Basketball is what I do, but fighting for change is part of who I am. I come from a line of activists who dedicated their lives to advancing social justice in the generations before ours. My grandfather, the late John Hurst Adams, was one of those leaders. His belief in the promise of democracy drove his commitment to fighting racial injustice, working to support the movement, and using his platform as a community leader to speak truth to power. As Bay Staters confront the challenges of our generation, I hope we can do the same.

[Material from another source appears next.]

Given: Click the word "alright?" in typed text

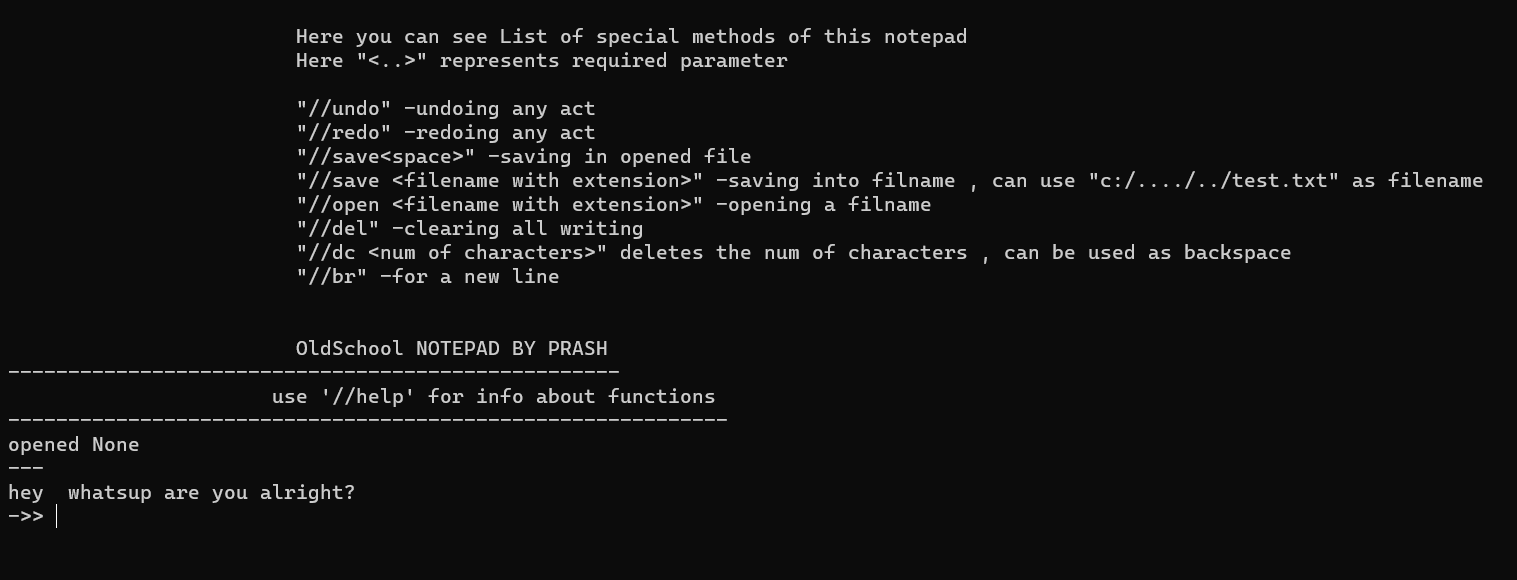Looking at the screenshot, I should pos(307,493).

Nearly 50,000 children are incarcerated in the United States. And that number is more of a snapshot of the problem than a true count because it masks the larger churn of kids detained on any given day — a 2019 estimate by the Sentencing Project puts the real number at a shocking 240,000 children over the course of a year. Equally as troubling is the fact that young people between the ages of 18 and 25 represent a disproportionate share of the justice system population. While these numbers are alarming, the personal accounts of the adverse impact of justice system involvement for our young people are far more alarming.
The good news is that youth incarceration has fallen by 60 percent since 2000, a decline that parallels the downward trend in youth arrests. But we can’t ignore the fact that justice-involved 18- to 25-year-olds have been ill served by a system that relies on excessive punishment, fails to rehabilitate them, and perpetuates racial disparities.
Unlike in other advanced countries, American juvenile justice practices do not fully take into account well-accepted neuroscience on juvenile brain development. Countries like Croatia, Germany, and the Netherlands have adopted policies that recognize a young person’s capacity for rehabilitation. One example of such a policy is “Raise the Age,” which has been used in Germany since 1953 and allows young people under the age of 21 to remain under juvenile court supervision to receive age-appropriate services. Not only does this type of policy help to strengthen public safety, it reduces the number of young persons who are likely to reoffend.
In last year’s legislative session, Massachusetts missed an opportunity to pass a similar measure that would raise the age for juvenile court supervision to 21 from 18. Massachusetts advocates like Citizens for Juvenile Justice have been instrumental in pushing this legislation. The bill has been reintroduced for the 2023-24 session. Passing it would build on the success of previous statewide reforms: Massachusetts has raised the age before with promising results.
In 2018, state lawmakers passed the Criminal Justice Reform Act which raised the minimum age of criminal responsibility from age 7 through 11. Since passing this bill, Massachusetts has reduced its reliance on the juvenile justice system at every step in the process — from arrest to arraignment to commitment — with decreases ranging from 15 percent to 40 percent. Similarly, after raising the maximum age for juvenile court supervision to 17 in 2013, there was a 56 percent decrease in the number of youth in detention between 2013 and 2022. Raising the age to 21 will bring the youth justice system closer to its original purpose — rehabilitation over punishment — as well as address longstanding systemic disparities, such as the overrepresentation of youth of color at every point in the juvenile justice system.
I learned from my grandfather that we can never stop pushing for the kind of change we wish to see. As a student of history, I’m inspired by him and his peers who stood bravely in the face of fear and terror and did the hard work of creating a better nation. We inherited their legacy. And, like them, Bay Staters can work to create a world that is more compassionate and equitable in our lifetimes. Let’s start with kids.
Malcolm Brogdon is a professional basketball player with the Boston Celtics, a vice president of the National Basketball Players Association, and the founder of the Brogdon Family Foundation.